2 Comentários Recebidos
22/6/2008 @4:41 pm
EVALDO VIANA VOCÊ É BRILHANTE, CONCORDO COM TUDO QUE VOCÊ ESCREVEU VOCÊ É O MÁXIMO SOU SUA FÃ, SE VOCÊ SE CANDITADAR TERÁ MEU VOTO CONCERTEZA.
31/7/2008 @3:23 pm
PROBIDADE ADMINISTRATIVA OU CARNAVAL DE AVACALHAÇÃO: O Dr Evaldo Viana tem toda razão em seus argumentos. Felizmente alguém está vendo a realidade dos NÚMEROS… 800 mil por quilômetro de asfalto? Trata-se, evidentemente, de um absurdo, um preço exorbitante!! O cidadão brasileiro, nas condições em que vive a maioria da população, não pode mais aceitar conviver com tamanho “desperdício” do limitado dinheiro público. O valor de 150 mil por quilômetro de asfalto já é um valor alto. Se fosse um particular fazendo um quilômetro de asfalto de boa qualidade em sua propriedade, o custo não chegaria a 100 mil reais. 100 mil é muito dinheiro! Imagine então 800 mil gastos pela prefeitura de Santarém?
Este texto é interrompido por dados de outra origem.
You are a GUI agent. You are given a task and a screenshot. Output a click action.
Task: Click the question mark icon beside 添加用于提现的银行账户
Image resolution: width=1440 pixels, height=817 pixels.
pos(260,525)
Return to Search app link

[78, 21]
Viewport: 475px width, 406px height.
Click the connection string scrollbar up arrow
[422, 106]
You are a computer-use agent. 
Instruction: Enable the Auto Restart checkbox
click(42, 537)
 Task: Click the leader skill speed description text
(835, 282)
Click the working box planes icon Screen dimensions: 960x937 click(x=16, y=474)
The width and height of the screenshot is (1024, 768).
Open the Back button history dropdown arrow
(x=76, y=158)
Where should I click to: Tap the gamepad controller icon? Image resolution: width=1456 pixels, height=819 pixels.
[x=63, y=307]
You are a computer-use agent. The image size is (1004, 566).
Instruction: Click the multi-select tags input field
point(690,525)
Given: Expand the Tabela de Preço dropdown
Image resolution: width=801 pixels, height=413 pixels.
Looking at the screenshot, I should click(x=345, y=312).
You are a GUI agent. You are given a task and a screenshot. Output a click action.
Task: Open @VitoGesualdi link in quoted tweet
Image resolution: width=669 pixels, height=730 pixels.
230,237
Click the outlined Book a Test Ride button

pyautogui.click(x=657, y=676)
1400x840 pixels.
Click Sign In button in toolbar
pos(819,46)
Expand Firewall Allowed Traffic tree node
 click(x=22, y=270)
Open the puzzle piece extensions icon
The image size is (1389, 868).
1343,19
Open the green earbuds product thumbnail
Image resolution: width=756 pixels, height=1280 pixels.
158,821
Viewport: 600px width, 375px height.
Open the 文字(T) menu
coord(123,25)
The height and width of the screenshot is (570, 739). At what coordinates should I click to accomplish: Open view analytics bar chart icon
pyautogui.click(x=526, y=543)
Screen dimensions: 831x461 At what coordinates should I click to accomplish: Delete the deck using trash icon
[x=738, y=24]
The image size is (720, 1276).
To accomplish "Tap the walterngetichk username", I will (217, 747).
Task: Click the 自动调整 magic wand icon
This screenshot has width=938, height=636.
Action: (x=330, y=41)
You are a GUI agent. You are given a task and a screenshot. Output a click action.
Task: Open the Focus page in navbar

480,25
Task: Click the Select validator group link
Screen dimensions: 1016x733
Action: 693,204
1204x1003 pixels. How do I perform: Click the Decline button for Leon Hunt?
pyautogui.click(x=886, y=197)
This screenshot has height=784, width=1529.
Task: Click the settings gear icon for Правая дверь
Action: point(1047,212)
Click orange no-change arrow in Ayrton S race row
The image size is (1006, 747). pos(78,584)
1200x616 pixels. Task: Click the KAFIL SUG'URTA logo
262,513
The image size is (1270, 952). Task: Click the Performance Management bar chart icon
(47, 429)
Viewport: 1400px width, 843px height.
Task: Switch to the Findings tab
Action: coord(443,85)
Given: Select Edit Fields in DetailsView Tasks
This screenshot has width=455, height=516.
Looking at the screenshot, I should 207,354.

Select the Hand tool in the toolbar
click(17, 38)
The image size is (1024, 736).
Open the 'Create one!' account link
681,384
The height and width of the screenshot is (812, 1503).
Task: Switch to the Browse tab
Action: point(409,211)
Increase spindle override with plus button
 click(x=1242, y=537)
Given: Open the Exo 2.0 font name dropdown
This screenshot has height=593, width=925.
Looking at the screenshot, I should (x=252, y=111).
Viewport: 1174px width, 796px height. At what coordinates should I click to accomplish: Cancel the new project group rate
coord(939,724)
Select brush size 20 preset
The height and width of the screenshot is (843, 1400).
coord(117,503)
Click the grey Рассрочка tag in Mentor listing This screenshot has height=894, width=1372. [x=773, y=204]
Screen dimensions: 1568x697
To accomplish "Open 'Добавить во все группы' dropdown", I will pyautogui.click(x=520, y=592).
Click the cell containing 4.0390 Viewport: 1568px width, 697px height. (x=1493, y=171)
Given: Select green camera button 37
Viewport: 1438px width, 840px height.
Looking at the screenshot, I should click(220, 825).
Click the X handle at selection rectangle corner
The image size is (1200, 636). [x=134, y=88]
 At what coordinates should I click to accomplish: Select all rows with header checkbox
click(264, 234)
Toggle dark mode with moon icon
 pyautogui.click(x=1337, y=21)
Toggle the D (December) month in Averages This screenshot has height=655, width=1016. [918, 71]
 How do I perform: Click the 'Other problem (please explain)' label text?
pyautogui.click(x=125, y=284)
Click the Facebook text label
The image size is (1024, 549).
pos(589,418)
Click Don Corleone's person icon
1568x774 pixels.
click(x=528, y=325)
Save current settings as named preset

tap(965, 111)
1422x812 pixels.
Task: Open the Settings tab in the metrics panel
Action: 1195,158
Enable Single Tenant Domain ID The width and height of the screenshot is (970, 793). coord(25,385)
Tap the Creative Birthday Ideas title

Não dá para acreditar que o PT, que tanto combateu o mau uso do dinheiro público, esteja usando a mesma receita dos governantes corruptos para fazer crescer o seu bolo… Alguém tem de explicar direitinho isso … Na perspectiva da PROBIDADE ADMINISTRATIVA, o governo municipal, os vereadores como fiscais do povo, o Ministério Público estadual ou federal, o Tribunal de Contas dos Municípios enfim, alguém, algum órgão tem de esclarecer o assunto… O que não dá é pra ficarmos nestes valores absurdamente díspares. A não ser que aceitemos a idéia e de que a aplicação dos recursos públicos é a prática de um CARNAVAL DE AVACALHAÇÃO… Se o PODER EXECUTIVO não se explicar, se o PODER LEGISLATIVO não cobrar explicação, só nos resta acreditar na ação do PODER JUDICIÁRIO para que não percamos, de uma vez por todas, a ESPERANÇA DE UM VERDADEIRO DESENVOLVIMENTO COM JUSTIÇA SOCIAL!